# REQUIRED ACTION
Take the lines from the one containing "Given: Click the momo.zxy username in header" through the end of the material and write them out exactly, omitting pictures.

# ENTRIES PROVIDED
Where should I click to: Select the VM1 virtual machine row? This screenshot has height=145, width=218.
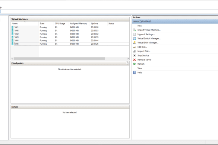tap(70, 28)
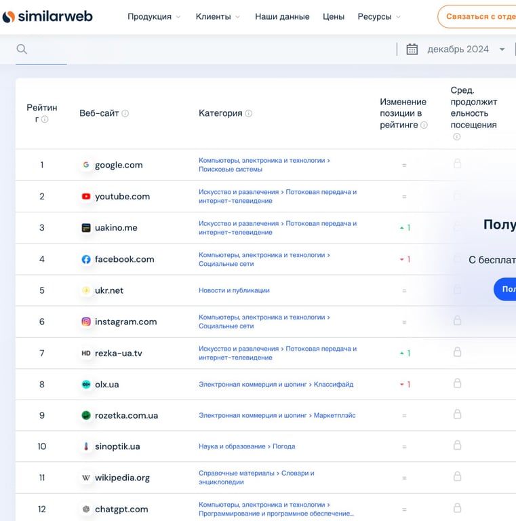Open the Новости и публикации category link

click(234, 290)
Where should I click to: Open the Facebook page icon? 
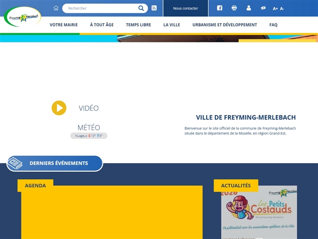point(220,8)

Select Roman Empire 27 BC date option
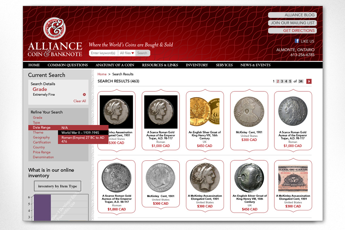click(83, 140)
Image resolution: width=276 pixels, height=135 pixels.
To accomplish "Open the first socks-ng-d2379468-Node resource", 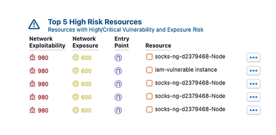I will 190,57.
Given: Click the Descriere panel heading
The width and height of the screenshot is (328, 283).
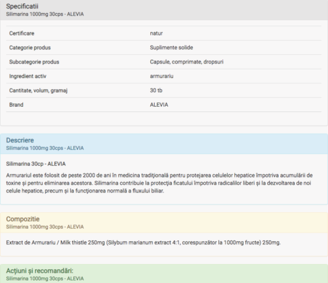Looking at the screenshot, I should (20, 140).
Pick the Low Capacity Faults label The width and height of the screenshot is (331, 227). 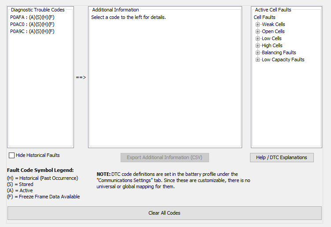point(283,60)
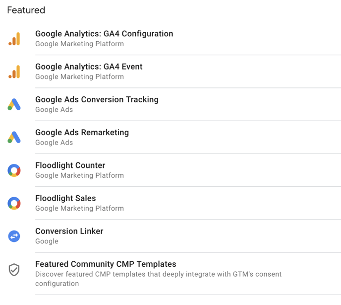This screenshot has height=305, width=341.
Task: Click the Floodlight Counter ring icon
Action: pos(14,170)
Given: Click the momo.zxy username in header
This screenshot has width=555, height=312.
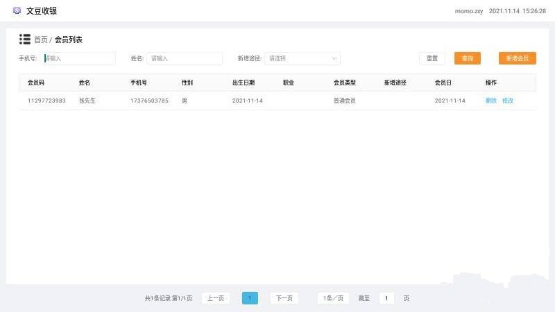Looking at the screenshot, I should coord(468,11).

# TASK RESULT
Given: Click the momo.zxy username in header
This screenshot has width=555, height=312.
Looking at the screenshot, I should coord(468,11).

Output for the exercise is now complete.